Arvind Dasari, MD, MD Anderson Cancer Center, Houston, Texas, discusses study results which assessed the clinical utility of adding ctDNA monitoring to standard colorectal cancer treatment to better identify patients eligible for curative-intent metastasis-directed therapy. Results highlighted the value of this addition to the management of this patient population. 

These data were presented at ESMO Gastrointestinal Cancers Congress in Barcelona, Spain. 

Transcript: 

Hello, I am Arvind Dasari, I'm a professor in the department of GI medical oncology at MD Anderson Cancer Center. Today I'll go over some data that were presented by our group at ESMO GI earlier this year. 
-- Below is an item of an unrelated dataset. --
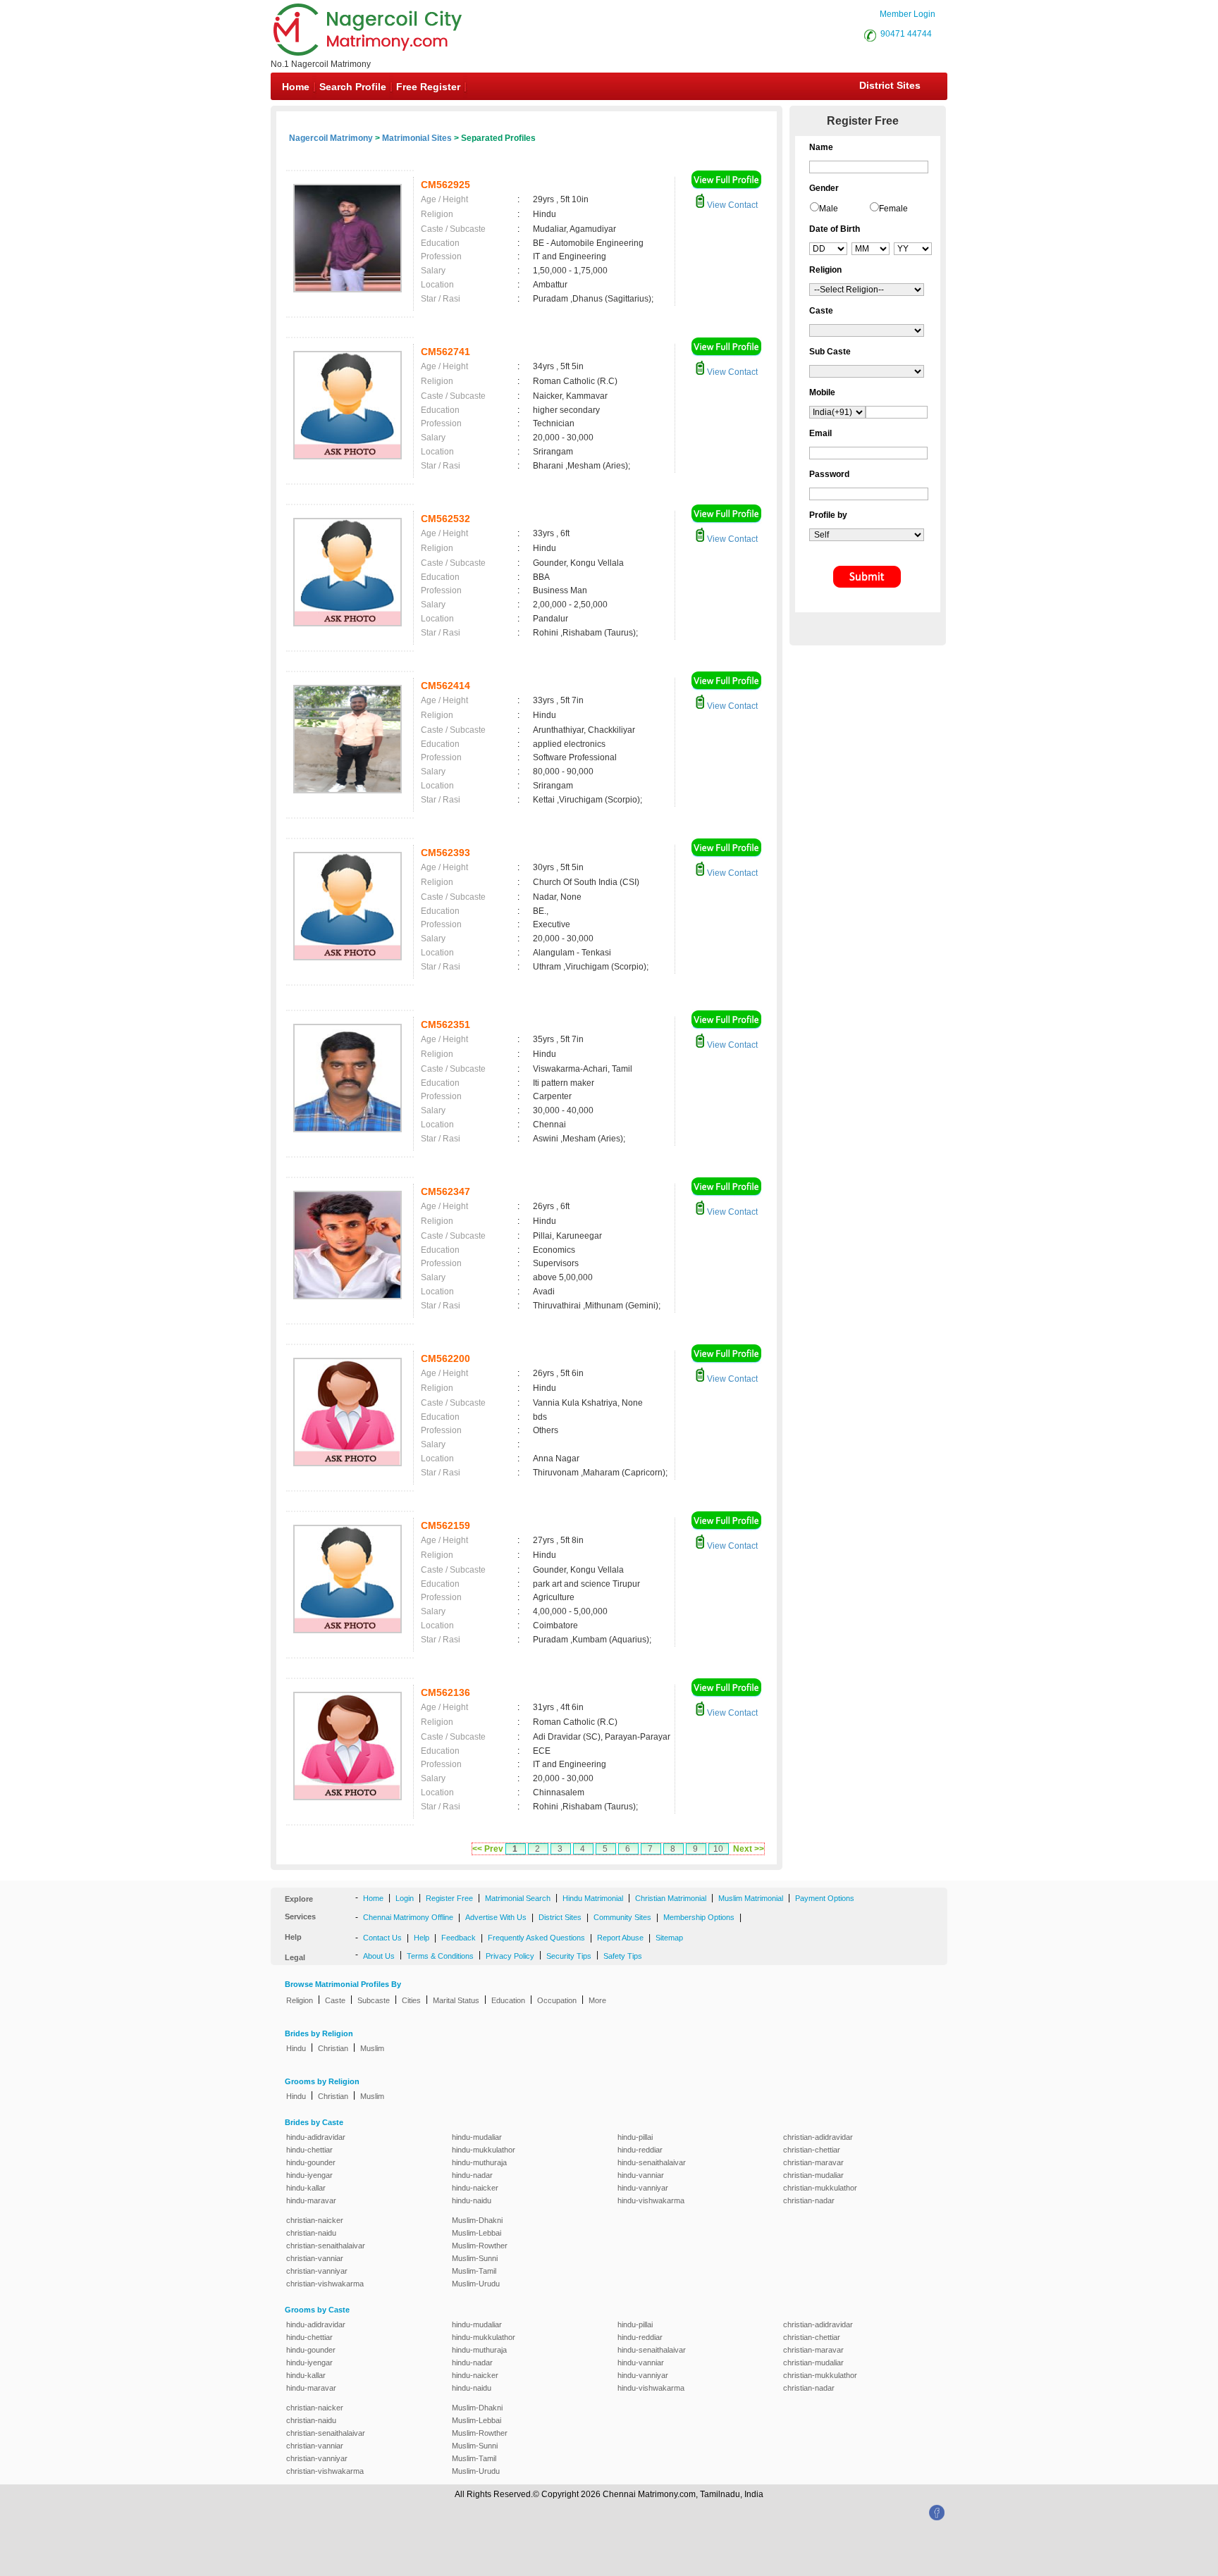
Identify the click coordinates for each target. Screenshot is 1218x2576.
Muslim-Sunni (475, 2258)
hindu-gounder (311, 2162)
This was a study looking at the clinical utility of including circulating tumor DNA, or ctDNA for short, monitoring in standard-of-care colorectal cancer surveillance. As background, the current standard-of-care surveillance for colorectal cancer includes serial visits with history and physical, [carcinoembryonic antigen] CEA, colonoscopy, and cross-sectional imaging for patients who have had a curative-intent treatment. However, multiple studies and meta-analyses have shown mixed results for such an approach in improving survival and also have questioned the utility of such surveillance. ctDNA testing in contrast, has shown superior prognostic and predictive power in detecting recurrences compared to CEA. 
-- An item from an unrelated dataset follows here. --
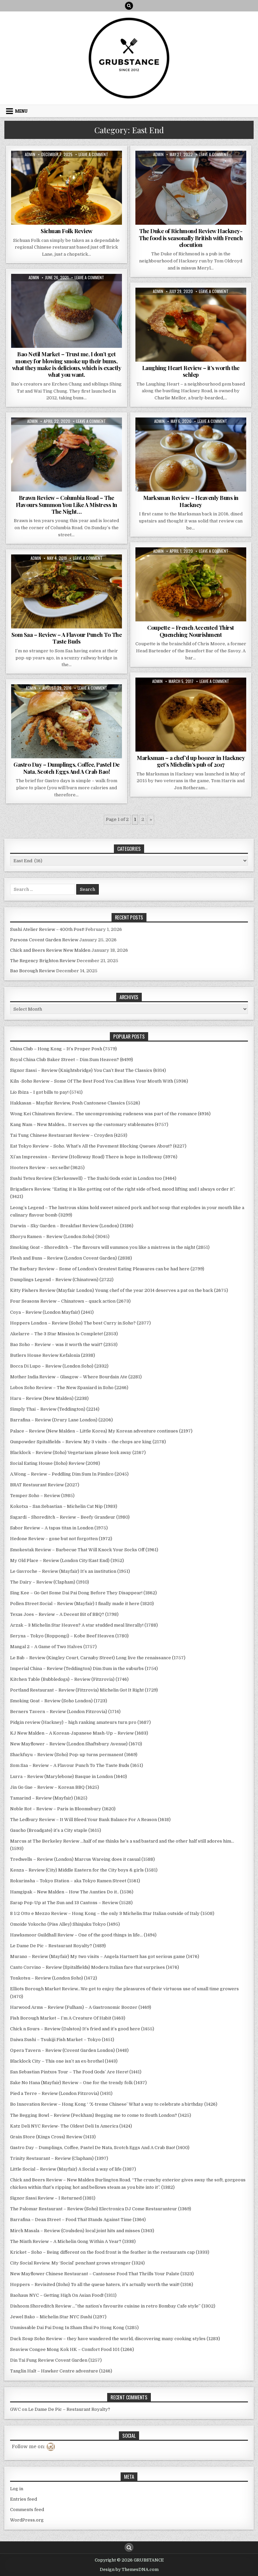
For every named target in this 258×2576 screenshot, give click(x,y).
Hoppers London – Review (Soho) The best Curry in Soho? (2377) (80, 1323)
In the current study, the objectives were during surveillance, in ctDNA-positive patients, [to] identify the patterns of recurrences in these patients and compare a curative-intent metastasis-directed treatment in patients who are ctDNA-positive versus in those who have an elevated CEA. The hypothesis here with this objective was that metastasis-directed treatment was a surrogate for identifying patients with oligometastatic disease, that is patients who in spite of a recurrence, could still be potentially cured of their disease. The second objective was during surveillance, in ctDNA-negative patients, to quantify conditional risk, that is the risk of recurrence preconditioned on the fact that patient is ctDNA-negative after a certain period of time and also look at the temporal patterns of recurrence in these patients with ctDNA-negative results. For the dataset, we used data from 2 large prospective observational trials, the Japanese GALAXY trial and the US BESPOKE trial. Both these trials enrolled patients with colorectal cancer who were monitored serially with tissue informed assay Signatera^TM. Cumulatively, we had over 3100 patients and over 15000 time points. The median follow-up in these trials was 24 to 30 months. 
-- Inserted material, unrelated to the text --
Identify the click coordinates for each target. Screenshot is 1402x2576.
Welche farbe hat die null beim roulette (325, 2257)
Looking at the key takeaways from the analysis of the data, number one was that in patients who had transient clearance of ctDNA, that is patients who were positive for MRD after surgery and whose ctDNA cleared with adjuvant chemotherapy, but then have a recurrence of their MRD, that is they had detectable ctDNA again after a period of time, it happens very quickly. Over 70% by 1 year and over 90% by 18 months and practically all patients by 24 months, so that's key takeaway number one– in patients who are going to have a recurrence of their MRD, it happens by the 18-to-24-month mark.  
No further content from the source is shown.